Can you reproduce the data below with every "Locate an element" changed to "Find an element" and nothing else altered?

(Rows on where targets appear)
___

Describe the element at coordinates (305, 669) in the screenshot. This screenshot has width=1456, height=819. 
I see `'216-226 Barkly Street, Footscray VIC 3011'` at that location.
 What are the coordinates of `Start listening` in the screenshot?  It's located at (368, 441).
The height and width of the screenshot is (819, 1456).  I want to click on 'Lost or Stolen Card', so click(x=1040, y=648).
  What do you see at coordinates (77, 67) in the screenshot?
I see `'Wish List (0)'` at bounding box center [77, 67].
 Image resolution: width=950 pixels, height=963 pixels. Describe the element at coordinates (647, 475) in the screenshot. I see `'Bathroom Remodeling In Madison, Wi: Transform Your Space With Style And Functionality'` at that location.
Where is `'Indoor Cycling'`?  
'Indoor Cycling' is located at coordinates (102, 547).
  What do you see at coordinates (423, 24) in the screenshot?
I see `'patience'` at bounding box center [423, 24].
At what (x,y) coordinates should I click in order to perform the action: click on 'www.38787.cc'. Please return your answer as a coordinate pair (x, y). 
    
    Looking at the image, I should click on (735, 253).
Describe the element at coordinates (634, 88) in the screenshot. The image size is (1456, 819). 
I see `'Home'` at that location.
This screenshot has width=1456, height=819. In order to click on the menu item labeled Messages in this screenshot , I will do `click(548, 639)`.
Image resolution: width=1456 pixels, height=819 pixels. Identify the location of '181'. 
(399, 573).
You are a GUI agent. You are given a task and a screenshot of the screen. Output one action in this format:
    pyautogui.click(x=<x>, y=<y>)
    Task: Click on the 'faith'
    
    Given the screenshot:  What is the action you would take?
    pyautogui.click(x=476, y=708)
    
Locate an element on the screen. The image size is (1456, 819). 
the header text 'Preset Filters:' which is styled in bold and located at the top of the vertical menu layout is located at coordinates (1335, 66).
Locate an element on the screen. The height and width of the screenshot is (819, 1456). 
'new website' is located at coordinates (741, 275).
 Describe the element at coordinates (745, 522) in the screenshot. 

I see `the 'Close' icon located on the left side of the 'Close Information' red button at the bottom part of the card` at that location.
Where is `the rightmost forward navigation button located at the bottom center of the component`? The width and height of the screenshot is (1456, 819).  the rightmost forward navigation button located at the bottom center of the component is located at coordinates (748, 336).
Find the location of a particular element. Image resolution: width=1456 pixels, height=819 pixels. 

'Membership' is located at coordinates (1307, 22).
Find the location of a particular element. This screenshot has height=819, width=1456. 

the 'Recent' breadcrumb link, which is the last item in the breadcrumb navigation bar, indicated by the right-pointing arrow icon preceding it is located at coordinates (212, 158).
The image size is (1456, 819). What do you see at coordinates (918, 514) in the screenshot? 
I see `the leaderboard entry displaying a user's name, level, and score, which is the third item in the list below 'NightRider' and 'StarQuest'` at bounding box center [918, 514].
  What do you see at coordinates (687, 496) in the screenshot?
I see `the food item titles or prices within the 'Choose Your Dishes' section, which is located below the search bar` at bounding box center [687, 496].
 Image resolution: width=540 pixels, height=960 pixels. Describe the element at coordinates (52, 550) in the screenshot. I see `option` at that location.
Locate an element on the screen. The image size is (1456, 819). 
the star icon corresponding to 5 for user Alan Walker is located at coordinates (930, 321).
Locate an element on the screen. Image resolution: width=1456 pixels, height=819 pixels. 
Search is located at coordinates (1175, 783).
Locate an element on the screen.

___

Solution
Describe the element at coordinates (305, 669) in the screenshot. This screenshot has width=1456, height=819. 
I see `'216-226 Barkly Street, Footscray VIC 3011'` at that location.
 What are the coordinates of `Start listening` in the screenshot?  It's located at (368, 441).
The height and width of the screenshot is (819, 1456).  I want to click on 'Lost or Stolen Card', so click(x=1040, y=648).
  What do you see at coordinates (77, 67) in the screenshot?
I see `'Wish List (0)'` at bounding box center [77, 67].
 Image resolution: width=950 pixels, height=963 pixels. Describe the element at coordinates (647, 475) in the screenshot. I see `'Bathroom Remodeling In Madison, Wi: Transform Your Space With Style And Functionality'` at that location.
Where is `'Indoor Cycling'`?  
'Indoor Cycling' is located at coordinates (102, 547).
  What do you see at coordinates (423, 24) in the screenshot?
I see `'patience'` at bounding box center [423, 24].
At what (x,y) coordinates should I click in order to perform the action: click on 'www.38787.cc'. Please return your answer as a coordinate pair (x, y). 
    
    Looking at the image, I should click on (735, 253).
Describe the element at coordinates (634, 88) in the screenshot. The image size is (1456, 819). 
I see `'Home'` at that location.
This screenshot has width=1456, height=819. In order to click on the menu item labeled Messages in this screenshot , I will do `click(548, 639)`.
Image resolution: width=1456 pixels, height=819 pixels. Identify the location of '181'. 
(399, 573).
You are a GUI agent. You are given a task and a screenshot of the screen. Output one action in this format:
    pyautogui.click(x=<x>, y=<y>)
    Task: Click on the 'faith'
    
    Given the screenshot:  What is the action you would take?
    pyautogui.click(x=476, y=708)
    
Find an element on the screen. The image size is (1456, 819). 
the header text 'Preset Filters:' which is styled in bold and located at the top of the vertical menu layout is located at coordinates (1335, 66).
Find an element on the screen. The height and width of the screenshot is (819, 1456). 
'new website' is located at coordinates (741, 275).
 Describe the element at coordinates (745, 522) in the screenshot. 

I see `the 'Close' icon located on the left side of the 'Close Information' red button at the bottom part of the card` at that location.
Where is `the rightmost forward navigation button located at the bottom center of the component`? The width and height of the screenshot is (1456, 819).  the rightmost forward navigation button located at the bottom center of the component is located at coordinates (748, 336).
Find the location of a particular element. Image resolution: width=1456 pixels, height=819 pixels. 

'Membership' is located at coordinates (1307, 22).
Find the location of a particular element. This screenshot has height=819, width=1456. 

the 'Recent' breadcrumb link, which is the last item in the breadcrumb navigation bar, indicated by the right-pointing arrow icon preceding it is located at coordinates (212, 158).
The image size is (1456, 819). What do you see at coordinates (918, 514) in the screenshot? 
I see `the leaderboard entry displaying a user's name, level, and score, which is the third item in the list below 'NightRider' and 'StarQuest'` at bounding box center [918, 514].
  What do you see at coordinates (687, 496) in the screenshot?
I see `the food item titles or prices within the 'Choose Your Dishes' section, which is located below the search bar` at bounding box center [687, 496].
 Image resolution: width=540 pixels, height=960 pixels. Describe the element at coordinates (52, 550) in the screenshot. I see `option` at that location.
Find an element on the screen. The image size is (1456, 819). 
the star icon corresponding to 5 for user Alan Walker is located at coordinates (930, 321).
Find an element on the screen. Image resolution: width=1456 pixels, height=819 pixels. 
Search is located at coordinates (1175, 783).
Find an element on the screen.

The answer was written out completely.